Dedicated to the Business of Contemporary Live Music

New hammer-blow to Scottish live music

25 April 2020

THE SUMMER live music season in Scotland has been “wiped out”, say promoters, following the announcement by Scotland’s First Minister Nicola Sturgeon that social distancing measures will remain in place “possibly for the rest of this year”.

The announcement was accompanied by a Scottish government paper stating, “We are likely to require that gathering in groups, for example in pubs or at public events, is banned or restricted for some time to come”.

The cancellation of the DF Concerts-promoted TRNSMT (50,000) festival  in Glasgow followed Sturgeon’s announcement.

Live Nation Entertainment-owned DF had a line-up including Lewis Capaldi, Liam Gallagher, Rita Ora and Amy Macdonald for the July event. Tickets ranged from £62.50 for a day pass to £275 for VIP weekend access. Day tickets were sold out.

Mark Mackie, director of Edinburgh-based Regular Music, says the new events ban means many operators will have to “hibernate” this year.

“It is having a devastating impact on the live music industry here but we will have to get on with getting through it and hopefully we will get back up and running in the not too distant future,” he says. “The announcement wasn’t a major surprise, we were already rescheduling our shows for next summer.”

PCL Presents director Paul Cardow says, despite the government document that accompanied Sturgeon’s statement being lengthy, there was very little information in terms of definite re-opening timelines for events of different sizes.

“I will be surprised if we have any shows before September, but I am hoping some shows can happen from then on, as the industry and public need it,” says Cardow.

Aside from the impact on the industry, Cardow is concerned about the effect on society and he expects to see young people take matters into their own hands if some of the restrictions are not lifted soon.

“Teenagers will begin organising their own entertainment if there is nothing on offer to them,” he says. “Illegal warehouse events were a problem before and we will begin seeing them start-up again. We need to move forward with some kind of organised entertainment in September, because I would be very surprised if people accept staying in their houses for the whole year.”

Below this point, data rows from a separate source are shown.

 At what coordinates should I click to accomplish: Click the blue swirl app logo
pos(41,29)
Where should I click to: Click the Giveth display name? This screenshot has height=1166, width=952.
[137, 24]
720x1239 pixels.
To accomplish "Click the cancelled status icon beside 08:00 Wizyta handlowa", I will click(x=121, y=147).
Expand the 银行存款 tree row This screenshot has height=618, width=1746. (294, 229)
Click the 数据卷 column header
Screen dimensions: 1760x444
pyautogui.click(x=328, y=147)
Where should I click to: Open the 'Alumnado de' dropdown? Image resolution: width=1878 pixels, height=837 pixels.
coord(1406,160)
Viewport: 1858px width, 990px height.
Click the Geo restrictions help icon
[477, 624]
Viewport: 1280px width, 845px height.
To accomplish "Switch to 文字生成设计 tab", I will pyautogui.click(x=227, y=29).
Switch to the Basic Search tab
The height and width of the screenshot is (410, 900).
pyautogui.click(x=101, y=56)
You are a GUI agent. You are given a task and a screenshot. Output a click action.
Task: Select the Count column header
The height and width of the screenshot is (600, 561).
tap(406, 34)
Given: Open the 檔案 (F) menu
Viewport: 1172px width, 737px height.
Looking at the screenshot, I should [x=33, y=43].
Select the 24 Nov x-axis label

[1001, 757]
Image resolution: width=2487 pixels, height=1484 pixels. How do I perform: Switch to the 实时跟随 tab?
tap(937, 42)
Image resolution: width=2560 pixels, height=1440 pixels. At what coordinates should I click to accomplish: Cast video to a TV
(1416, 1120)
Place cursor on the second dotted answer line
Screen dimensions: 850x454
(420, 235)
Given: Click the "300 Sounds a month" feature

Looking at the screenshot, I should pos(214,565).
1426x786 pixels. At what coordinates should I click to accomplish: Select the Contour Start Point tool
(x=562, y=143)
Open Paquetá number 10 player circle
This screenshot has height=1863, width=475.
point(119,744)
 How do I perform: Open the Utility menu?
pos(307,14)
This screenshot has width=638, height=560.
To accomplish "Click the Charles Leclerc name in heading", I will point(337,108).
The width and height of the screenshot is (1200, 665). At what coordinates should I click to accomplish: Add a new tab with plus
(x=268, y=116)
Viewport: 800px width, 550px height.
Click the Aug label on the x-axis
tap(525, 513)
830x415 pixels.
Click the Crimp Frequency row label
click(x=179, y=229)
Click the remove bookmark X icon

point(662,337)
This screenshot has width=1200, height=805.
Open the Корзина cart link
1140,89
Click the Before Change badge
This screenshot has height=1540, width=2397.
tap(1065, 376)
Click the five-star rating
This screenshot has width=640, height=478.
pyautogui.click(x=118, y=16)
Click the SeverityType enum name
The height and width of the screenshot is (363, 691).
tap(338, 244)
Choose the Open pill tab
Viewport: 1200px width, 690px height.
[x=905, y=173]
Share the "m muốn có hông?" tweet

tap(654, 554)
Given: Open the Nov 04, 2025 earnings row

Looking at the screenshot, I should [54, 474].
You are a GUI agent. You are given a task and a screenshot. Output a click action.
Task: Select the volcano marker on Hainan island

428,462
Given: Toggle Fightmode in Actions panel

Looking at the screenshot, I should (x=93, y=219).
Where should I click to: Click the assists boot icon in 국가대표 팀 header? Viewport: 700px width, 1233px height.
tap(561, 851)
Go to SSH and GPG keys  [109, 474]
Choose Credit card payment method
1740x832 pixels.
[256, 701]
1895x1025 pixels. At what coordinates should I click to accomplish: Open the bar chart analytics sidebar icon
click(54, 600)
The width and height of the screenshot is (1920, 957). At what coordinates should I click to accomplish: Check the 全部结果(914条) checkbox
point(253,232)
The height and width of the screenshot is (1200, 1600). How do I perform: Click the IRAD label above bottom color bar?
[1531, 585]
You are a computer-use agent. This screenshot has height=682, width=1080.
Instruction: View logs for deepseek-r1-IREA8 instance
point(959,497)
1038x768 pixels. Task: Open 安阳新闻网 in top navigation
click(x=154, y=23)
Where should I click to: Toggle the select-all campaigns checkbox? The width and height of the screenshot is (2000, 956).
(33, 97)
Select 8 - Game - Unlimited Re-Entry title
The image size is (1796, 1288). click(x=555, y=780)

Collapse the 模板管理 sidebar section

DF has shows with acts such as Stormzy at Glasgow’s The SSE Hydro (cap. 14,300) in September and Pussycat Dolls at therein October; while Regular has events such as Paul Weller at Edinburgh’s Usher Hall (2,400) in November and four nights with Ocean Colour Scene at Glasgow’s Barrowland (2,000) in December.

PCL events include The Pigeon Detectives at Glasgow’s Queen Margaret Union (900) and The Fratellis at Barrowland, both in October.